Tesla ‘autopilot’ crash driver to stand trial after critically injuring woman
A woman who claims her Tesla was on autopilot when she struck a nurse trying to board a tram will stand trial after a court heard the 24-year-old driver allegedly fled the scene and left the victim with critical injuries.
Sakshi Agrawal, a loading dock manager contracted by Victoria Police, was travelling along Wattletree Road in Armadale in a Tesla 3 when she hit acute care nurse Nicole Lagos about 6.30am in March 2022.
Accused driver Sakshi Agrawal outside Melbourne Magistrates’ Court on Monday.Credit:Wayne Taylor
Lagos was thrown and dragged between 15 and 20 metres along the road, which left her with life-threatening injuries.
Agrawal previously told Melbourne Magistrates’ Court she was driving her Tesla on autopilot.
Following a day of witness evidence on Monday, magistrate Natalie Haynes found there was sufficient evidence to support a possible conviction and ordered Agrawal stand trial in the County Court.
Agrawal has pleaded not guilty.
Earlier in the day, veteran tram driver Glenville Pereira said he was stationary and waiting for a passenger to board when a Tesla vehicle went “whooshing” past and struck Lagos.
Pereira said he had started to slow his tram about 100 metres from the stop when he noticed a woman sitting and waiting on route five.
Pereira said that when he put on the indicators and opened the doors, he watched the woman stand and begin walking towards the tram in the dark, until she disappeared.
Pereira, a driver with 35 years’ experience, said he heard a loud bang and went to investigate.

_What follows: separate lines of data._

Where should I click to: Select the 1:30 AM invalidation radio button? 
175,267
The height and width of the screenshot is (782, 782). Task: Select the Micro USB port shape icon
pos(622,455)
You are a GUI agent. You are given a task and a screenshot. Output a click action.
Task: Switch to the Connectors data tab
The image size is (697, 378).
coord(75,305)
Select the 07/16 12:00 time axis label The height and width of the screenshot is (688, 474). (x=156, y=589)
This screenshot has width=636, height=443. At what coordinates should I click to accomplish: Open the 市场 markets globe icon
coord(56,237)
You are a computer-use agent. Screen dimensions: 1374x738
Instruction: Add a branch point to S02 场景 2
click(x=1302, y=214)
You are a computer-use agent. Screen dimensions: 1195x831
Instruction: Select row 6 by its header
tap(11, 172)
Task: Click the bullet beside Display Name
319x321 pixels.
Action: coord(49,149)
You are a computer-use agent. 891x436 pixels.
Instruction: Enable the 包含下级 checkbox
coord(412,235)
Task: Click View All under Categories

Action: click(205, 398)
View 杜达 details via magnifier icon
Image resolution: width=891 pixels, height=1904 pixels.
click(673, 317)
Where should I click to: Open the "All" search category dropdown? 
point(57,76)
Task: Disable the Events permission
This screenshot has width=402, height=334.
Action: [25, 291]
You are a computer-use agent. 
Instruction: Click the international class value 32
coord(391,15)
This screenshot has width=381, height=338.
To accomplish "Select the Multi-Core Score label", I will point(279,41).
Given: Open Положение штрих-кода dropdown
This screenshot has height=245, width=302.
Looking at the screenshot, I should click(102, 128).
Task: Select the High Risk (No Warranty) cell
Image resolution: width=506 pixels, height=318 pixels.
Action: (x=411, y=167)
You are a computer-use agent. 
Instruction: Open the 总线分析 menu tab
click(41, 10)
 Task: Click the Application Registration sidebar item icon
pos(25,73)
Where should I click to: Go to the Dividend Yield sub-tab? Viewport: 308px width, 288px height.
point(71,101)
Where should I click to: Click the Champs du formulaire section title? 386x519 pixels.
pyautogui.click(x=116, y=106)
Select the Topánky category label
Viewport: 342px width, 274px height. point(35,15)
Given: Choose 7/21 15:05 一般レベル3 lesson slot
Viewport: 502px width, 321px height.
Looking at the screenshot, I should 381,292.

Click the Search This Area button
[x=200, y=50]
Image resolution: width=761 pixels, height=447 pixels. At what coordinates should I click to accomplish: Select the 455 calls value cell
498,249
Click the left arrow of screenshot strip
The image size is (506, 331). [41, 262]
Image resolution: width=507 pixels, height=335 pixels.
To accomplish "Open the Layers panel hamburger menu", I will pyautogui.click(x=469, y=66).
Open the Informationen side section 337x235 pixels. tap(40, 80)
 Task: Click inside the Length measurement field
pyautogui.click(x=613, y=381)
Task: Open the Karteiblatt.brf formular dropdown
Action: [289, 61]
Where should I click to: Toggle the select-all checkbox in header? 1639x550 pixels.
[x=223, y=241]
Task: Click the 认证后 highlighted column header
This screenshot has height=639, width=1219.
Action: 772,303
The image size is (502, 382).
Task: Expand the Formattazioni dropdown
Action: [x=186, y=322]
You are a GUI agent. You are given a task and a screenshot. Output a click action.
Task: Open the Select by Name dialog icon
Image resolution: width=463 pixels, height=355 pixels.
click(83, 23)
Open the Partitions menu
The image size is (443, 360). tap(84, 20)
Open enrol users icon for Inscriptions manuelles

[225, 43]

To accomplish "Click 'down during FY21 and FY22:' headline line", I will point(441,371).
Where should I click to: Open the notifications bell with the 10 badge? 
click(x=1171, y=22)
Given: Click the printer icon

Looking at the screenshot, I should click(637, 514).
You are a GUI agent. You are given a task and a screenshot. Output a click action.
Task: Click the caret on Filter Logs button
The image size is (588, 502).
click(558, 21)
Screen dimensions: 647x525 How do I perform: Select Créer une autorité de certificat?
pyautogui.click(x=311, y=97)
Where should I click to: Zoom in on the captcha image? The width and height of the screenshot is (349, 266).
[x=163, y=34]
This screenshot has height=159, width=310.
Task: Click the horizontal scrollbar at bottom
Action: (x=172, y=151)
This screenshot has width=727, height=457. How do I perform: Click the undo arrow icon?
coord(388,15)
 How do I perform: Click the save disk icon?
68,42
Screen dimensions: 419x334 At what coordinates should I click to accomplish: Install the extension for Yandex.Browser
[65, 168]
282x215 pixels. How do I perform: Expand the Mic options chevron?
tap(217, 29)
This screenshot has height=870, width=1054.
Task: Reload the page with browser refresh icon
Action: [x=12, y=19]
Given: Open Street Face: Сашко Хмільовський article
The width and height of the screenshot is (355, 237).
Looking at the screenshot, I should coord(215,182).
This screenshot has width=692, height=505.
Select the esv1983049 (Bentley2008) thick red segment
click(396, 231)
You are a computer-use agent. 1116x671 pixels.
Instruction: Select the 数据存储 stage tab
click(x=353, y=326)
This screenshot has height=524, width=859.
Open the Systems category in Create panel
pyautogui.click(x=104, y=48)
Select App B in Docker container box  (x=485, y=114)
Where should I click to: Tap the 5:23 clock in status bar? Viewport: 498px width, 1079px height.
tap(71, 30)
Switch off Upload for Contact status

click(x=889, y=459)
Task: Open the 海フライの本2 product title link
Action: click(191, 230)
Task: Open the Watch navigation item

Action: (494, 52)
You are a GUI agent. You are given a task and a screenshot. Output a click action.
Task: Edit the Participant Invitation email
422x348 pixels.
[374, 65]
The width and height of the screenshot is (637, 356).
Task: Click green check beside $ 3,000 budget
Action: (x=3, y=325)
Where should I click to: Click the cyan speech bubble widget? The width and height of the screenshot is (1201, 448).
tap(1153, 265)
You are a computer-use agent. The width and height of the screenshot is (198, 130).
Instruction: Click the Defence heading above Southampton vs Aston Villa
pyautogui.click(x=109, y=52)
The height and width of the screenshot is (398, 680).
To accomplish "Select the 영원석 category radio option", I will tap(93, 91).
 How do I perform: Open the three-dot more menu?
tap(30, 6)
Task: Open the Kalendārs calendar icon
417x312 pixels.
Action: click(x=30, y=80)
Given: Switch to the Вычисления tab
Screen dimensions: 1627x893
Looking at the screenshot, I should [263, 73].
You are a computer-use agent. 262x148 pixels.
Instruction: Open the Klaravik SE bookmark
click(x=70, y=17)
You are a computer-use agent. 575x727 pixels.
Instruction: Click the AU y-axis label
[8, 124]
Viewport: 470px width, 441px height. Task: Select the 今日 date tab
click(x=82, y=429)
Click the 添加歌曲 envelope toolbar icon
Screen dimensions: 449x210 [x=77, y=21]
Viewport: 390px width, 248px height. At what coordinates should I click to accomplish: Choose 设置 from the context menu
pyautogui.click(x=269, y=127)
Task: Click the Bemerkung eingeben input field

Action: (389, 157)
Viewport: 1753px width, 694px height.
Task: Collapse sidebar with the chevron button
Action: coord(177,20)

“I didn’t know she was hit first of all. When I looked back to see why she did not get on the tram, I couldn’t find her,” he said.
“Then whoosh, something went past.”
Yarra Trams chief safety officer James McMillan rejected suggestions from Agrawal’s defence lawyers that the tram doors may have opened before it came to a stop. McMillan said drivers of D-class trams were unable to open the doors while the tram was moving.
He said side mirrors were also on trams to provide the driver with an opportunity to see vehicles, but that was not always possible.
Sakshi Agrawal at the scene of the collision with police officers.Credit:Nine News
Agrawal faces four charges, including driving in a manner dangerous and failing to assist after a collision.
After the collision, she allegedly fled the scene before turning herself in to police later.
At the time, major collision investigators said it was the case was the first the unit had investigated involving a Tesla.
Tesla’s autopilot mode is designed to enable the car to steer, accelerate and brake automatically within its lane. However, the function still requires drivers to actively monitor their surroundings and keep their hands on the wheel.
Lagos and her father watched Monday’s hearing remotely.
Agrawal, who is on a bridging visa, remains on bail.
She must continue to report to her local police station once a week, avoid international points of departure and remain in Victoria.